» OBJECTIVE
Which lines in the rows below contain the word "cell"? Report each such line in full.
· · · · ·
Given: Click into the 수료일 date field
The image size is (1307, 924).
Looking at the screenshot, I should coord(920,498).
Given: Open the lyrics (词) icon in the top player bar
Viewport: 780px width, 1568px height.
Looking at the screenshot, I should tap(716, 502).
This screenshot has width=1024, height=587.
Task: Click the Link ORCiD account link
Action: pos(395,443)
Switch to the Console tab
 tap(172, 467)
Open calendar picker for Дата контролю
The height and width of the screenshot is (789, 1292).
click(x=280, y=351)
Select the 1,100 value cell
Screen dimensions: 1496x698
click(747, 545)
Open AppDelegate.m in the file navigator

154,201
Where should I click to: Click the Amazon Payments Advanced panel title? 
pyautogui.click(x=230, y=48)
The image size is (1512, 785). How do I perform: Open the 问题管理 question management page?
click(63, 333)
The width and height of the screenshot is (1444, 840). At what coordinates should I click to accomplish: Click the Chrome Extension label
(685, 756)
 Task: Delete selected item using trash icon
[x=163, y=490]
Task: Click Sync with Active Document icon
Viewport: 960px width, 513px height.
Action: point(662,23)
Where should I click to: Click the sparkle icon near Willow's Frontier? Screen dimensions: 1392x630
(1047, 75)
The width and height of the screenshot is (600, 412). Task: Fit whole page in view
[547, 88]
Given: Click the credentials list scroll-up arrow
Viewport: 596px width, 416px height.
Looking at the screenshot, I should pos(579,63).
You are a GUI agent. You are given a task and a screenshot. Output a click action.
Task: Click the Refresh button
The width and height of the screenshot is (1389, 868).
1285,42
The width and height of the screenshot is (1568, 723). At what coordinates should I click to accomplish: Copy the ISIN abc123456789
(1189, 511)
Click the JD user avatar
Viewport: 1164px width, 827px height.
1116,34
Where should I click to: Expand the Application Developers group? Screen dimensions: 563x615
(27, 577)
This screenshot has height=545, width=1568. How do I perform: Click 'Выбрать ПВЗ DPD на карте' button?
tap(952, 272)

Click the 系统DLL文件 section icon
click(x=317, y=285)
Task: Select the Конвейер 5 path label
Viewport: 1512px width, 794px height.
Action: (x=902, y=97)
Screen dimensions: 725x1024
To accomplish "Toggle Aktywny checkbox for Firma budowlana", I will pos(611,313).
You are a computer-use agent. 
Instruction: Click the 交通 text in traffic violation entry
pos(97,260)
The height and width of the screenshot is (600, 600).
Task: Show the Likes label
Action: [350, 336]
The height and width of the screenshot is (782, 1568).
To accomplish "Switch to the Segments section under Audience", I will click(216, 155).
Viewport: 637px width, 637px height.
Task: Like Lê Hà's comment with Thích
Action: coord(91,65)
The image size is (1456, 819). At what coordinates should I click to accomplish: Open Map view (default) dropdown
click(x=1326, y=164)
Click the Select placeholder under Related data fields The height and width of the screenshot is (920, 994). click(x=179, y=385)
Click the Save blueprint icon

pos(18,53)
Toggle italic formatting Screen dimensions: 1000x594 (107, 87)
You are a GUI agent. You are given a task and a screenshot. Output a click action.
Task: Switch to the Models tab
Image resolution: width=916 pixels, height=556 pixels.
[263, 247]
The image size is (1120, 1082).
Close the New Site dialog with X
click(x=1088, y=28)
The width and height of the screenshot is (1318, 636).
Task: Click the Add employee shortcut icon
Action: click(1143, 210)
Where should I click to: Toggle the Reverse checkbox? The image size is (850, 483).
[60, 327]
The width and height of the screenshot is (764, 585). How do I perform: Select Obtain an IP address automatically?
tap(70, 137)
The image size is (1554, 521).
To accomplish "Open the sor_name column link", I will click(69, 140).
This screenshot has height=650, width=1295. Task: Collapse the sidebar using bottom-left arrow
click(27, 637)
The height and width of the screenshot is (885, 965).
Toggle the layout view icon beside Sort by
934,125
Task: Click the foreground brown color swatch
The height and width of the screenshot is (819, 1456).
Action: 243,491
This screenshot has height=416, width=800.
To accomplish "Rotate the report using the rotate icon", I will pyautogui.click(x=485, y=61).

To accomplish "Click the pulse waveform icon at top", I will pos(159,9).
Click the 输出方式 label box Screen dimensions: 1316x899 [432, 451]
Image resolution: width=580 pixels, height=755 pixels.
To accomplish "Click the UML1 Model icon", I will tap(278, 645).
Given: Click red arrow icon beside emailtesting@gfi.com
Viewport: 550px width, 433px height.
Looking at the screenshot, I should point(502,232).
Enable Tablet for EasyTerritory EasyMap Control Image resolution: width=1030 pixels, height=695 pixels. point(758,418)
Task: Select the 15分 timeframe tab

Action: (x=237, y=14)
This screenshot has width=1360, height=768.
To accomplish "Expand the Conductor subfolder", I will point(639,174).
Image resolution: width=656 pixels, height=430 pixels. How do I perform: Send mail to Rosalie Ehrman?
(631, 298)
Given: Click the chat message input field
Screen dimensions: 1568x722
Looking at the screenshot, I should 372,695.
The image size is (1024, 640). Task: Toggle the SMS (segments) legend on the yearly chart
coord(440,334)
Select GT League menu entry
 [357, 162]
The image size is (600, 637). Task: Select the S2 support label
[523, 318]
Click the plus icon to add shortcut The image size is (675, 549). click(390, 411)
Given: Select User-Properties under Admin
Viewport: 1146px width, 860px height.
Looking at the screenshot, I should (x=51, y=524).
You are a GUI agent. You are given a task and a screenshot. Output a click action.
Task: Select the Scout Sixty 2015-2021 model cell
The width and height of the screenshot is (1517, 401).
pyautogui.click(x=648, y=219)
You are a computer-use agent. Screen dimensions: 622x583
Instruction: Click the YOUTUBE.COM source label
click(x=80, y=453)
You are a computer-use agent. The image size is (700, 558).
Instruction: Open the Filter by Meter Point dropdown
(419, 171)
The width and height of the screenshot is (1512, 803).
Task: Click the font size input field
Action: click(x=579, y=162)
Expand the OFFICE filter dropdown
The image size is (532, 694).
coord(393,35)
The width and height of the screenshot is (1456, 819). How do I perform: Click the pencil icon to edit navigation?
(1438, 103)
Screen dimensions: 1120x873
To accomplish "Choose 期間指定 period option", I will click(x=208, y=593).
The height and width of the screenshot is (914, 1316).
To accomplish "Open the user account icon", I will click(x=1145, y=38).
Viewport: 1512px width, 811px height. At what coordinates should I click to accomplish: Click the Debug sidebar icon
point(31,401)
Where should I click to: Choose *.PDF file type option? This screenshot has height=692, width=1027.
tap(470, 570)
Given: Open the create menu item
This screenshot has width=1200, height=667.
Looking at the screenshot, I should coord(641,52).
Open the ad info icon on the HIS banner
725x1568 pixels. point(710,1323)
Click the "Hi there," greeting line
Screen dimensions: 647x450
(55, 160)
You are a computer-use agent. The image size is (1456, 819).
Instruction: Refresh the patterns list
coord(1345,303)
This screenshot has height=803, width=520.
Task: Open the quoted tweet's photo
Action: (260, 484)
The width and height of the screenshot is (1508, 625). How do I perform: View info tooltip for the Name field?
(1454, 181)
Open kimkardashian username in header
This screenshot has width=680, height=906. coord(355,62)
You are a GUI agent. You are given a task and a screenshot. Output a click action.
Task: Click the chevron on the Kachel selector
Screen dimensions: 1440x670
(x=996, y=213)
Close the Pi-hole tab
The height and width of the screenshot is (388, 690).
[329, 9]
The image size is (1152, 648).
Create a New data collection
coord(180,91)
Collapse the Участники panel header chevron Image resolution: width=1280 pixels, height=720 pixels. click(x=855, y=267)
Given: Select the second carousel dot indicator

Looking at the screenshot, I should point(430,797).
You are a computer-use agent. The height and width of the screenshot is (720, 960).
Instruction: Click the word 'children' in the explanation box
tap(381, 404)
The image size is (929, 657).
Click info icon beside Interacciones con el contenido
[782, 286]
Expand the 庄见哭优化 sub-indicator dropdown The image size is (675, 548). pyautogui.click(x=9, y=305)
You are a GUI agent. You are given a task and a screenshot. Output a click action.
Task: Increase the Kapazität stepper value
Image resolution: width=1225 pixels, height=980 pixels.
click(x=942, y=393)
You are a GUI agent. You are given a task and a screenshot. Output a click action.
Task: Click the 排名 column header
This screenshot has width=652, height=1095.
· · · · ·
» ANSWER TO THE EXERCISE
Select the 1,100 value cell
Task: Select the Scout Sixty 2015-2021 model cell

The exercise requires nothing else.